Obviously, you can’t disentangle race from this mix. But when you see their mood as a broader anxiety about their status and place in America that includes the loss of their traditional vocations and their resistance to the idea that college is the answer for everything, it becomes clearer why talking to them about retraining or free college is met with such hostility.
Of course, it goes deeper. If college isn’t something you think your children should need or, especially, if you don’t think it is something they will ever pursue regardless of cost, then free college becomes one more example of the government spending money on other people. The people who can afford it don’t need the help even if they can benefit from it, and the rest are people from other communities with different values and, perhaps, a different religion, language or pigmentation.
This doesn’t mean that free college is bad policy nor that it wouldn’t help countless folks in these communities lift themselves up and out of their economic doldrums, but it does mean that it isn’t a magic elixir that will win over their political support in the short to medium term.
What they actually want is for their kids to have the economic opportunities they can remember from their childhoods. If that opportunity was a job in a coal mine or an assembly line, it may be that there isn’t a whole lot that a political party can do to restore that, but if we’re talking about entrepreneurial opportunity, like operating a private car repair shop or a local grocery or hardware shop or restaurant or pharmacy or bank, then those are things that can be addressed by a renewed commitment to anti-monopoly and antitrust enforcement. Breaking up the giant retailers (online and off) that have so much market share and purchasing power that they have crushed all competition is way to fight for their old way of life without making compromises or allowances for their cultural conservatism.
Industry consolidation is so pervasive that it effects people from all regions, from dairy farmers to Korean grocers to Pakistani hoteliers. But it has particularly destroyed entrepreneurial opportunity in the heartland by turning the small-town bourgeoisie and aspiring proletariat into wage-slaves whose kids need to leave town to escape the downward mobility.

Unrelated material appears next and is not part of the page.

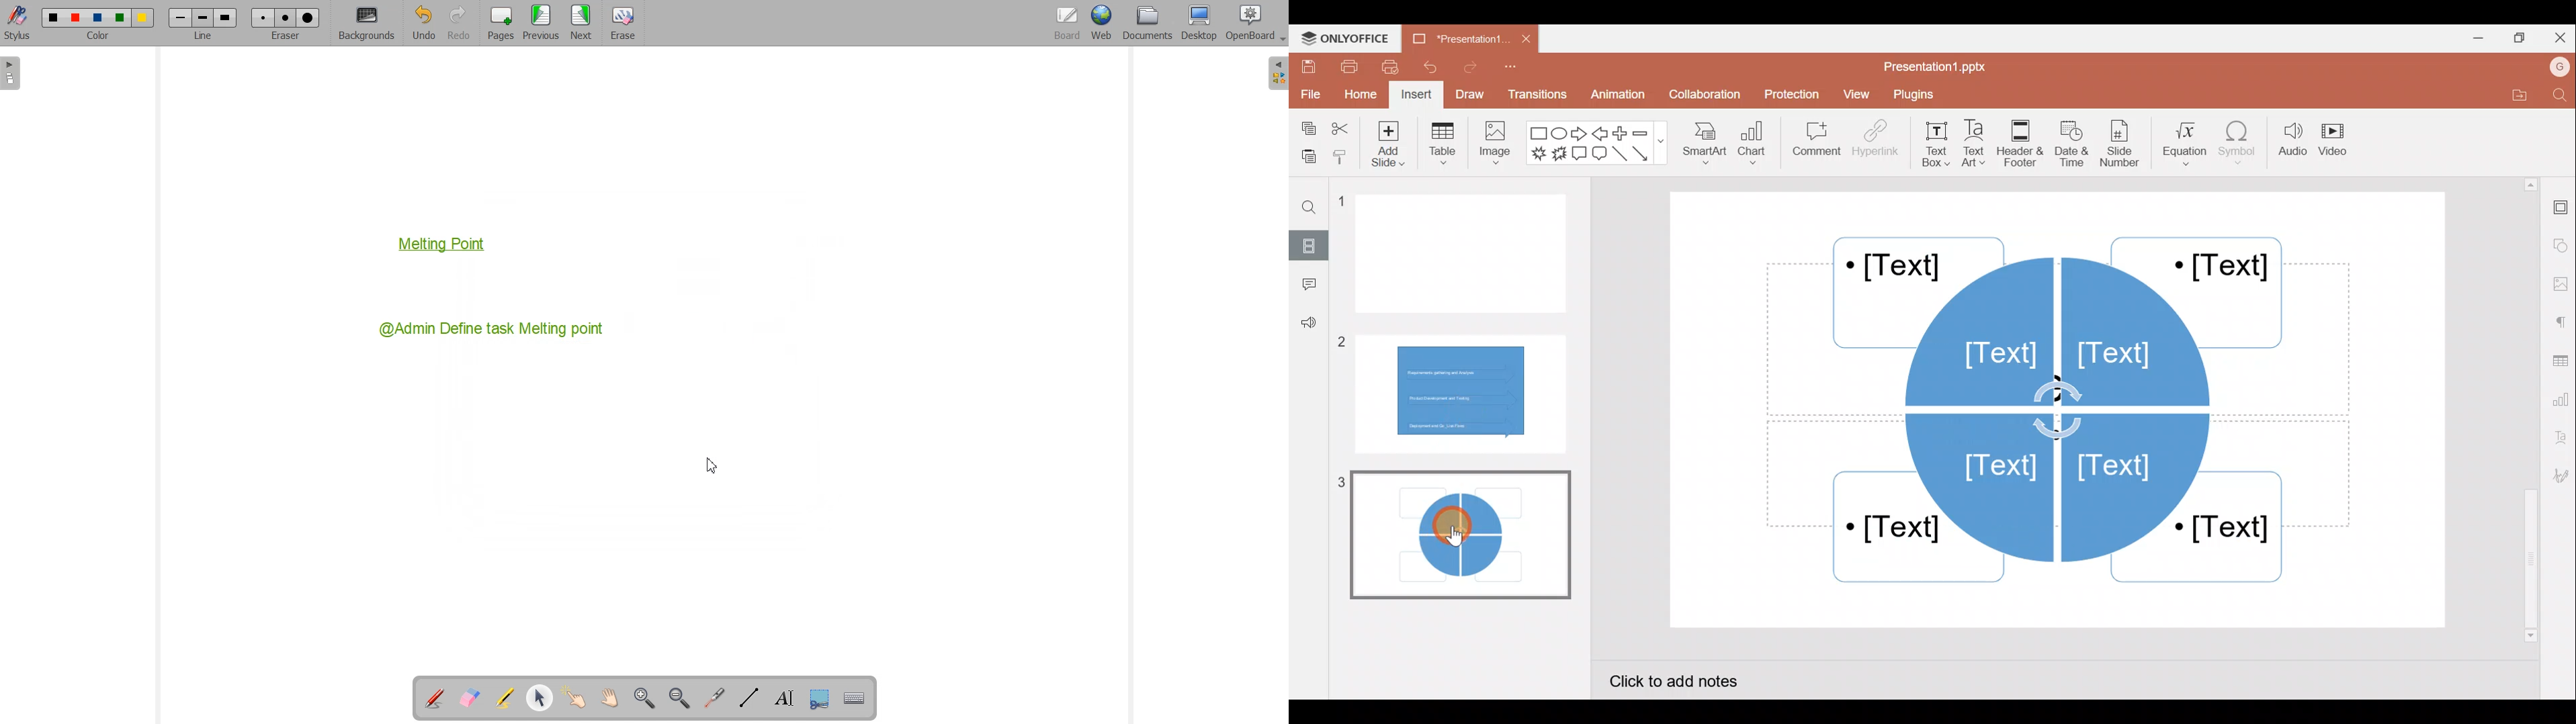 The image size is (2576, 728). Describe the element at coordinates (1416, 94) in the screenshot. I see `Insert` at that location.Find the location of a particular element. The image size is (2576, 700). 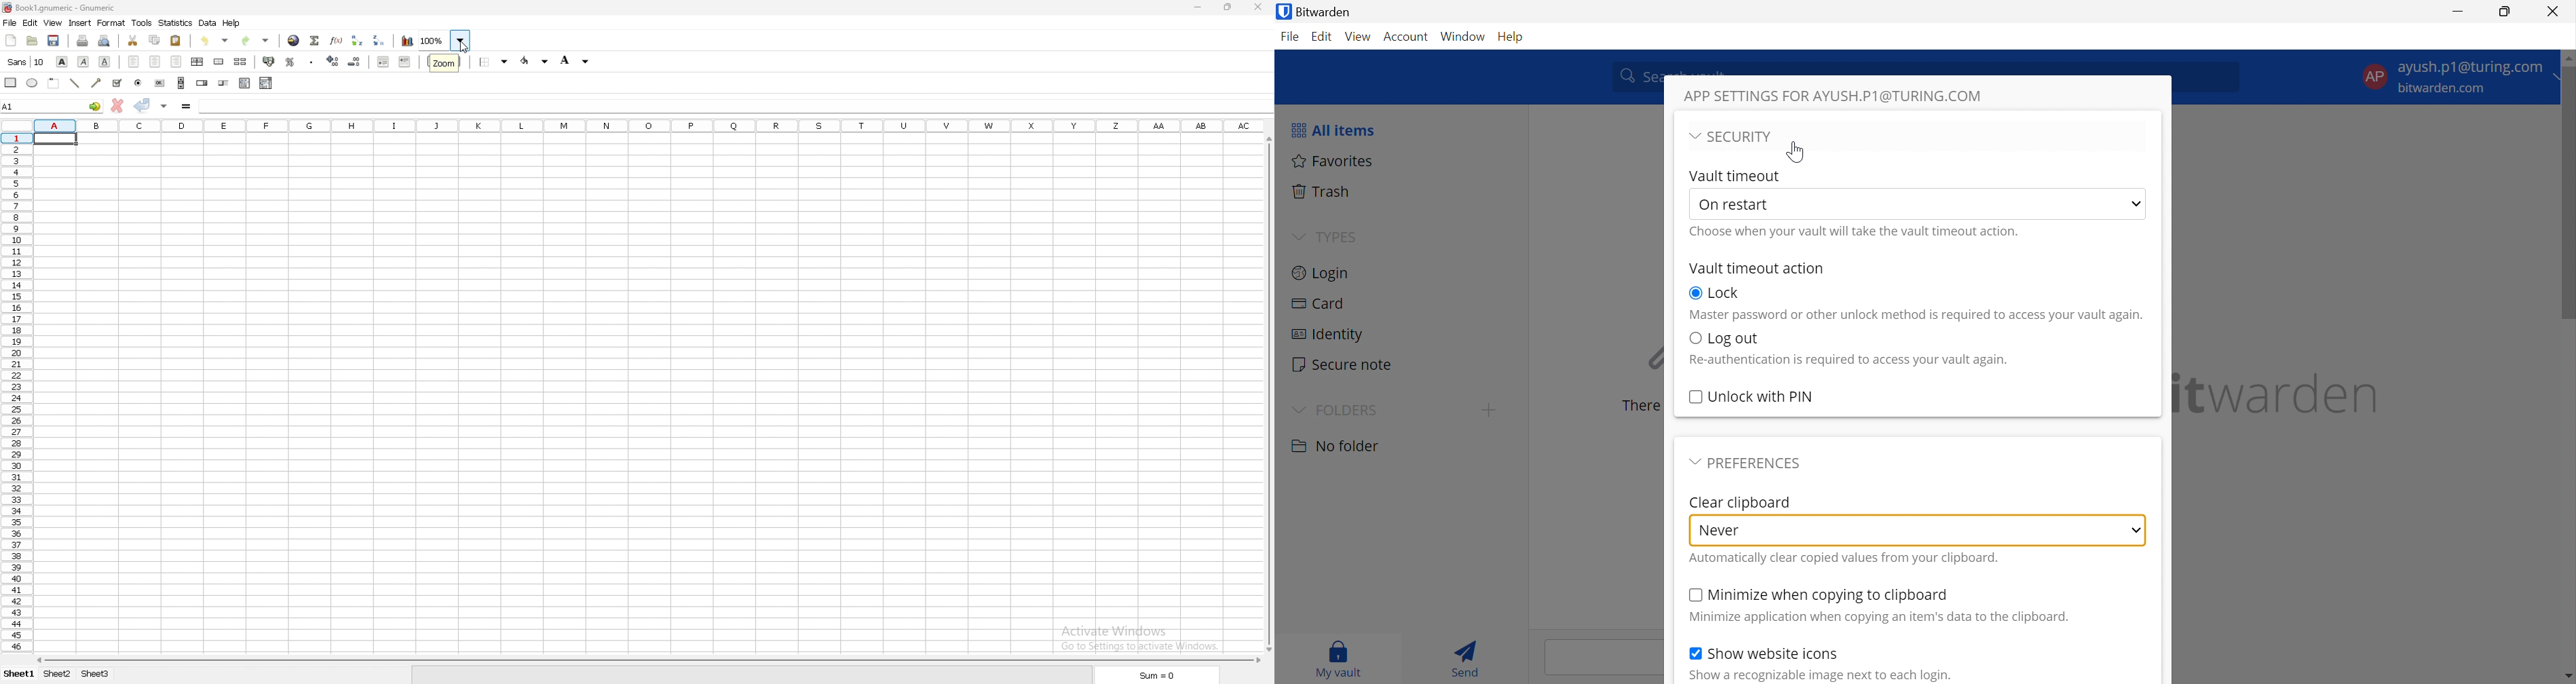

The trade-off, which has been lower consumer prices without too much loss in quality and choice is certainly attractive. But it hasn’t worked overall. Quite the opposite, actually. And the sooner the left figures out what is really ailing these communities and comes up with a better solution for them than attacking their values, the sooner it can begin winning back their allegiance.
No one needs to be sold out in this scenario. And it isn’t a massive plan for income distribution. It’s a plan for restoring the American Dream and self-respect, and that’s both what is desired and what is needed.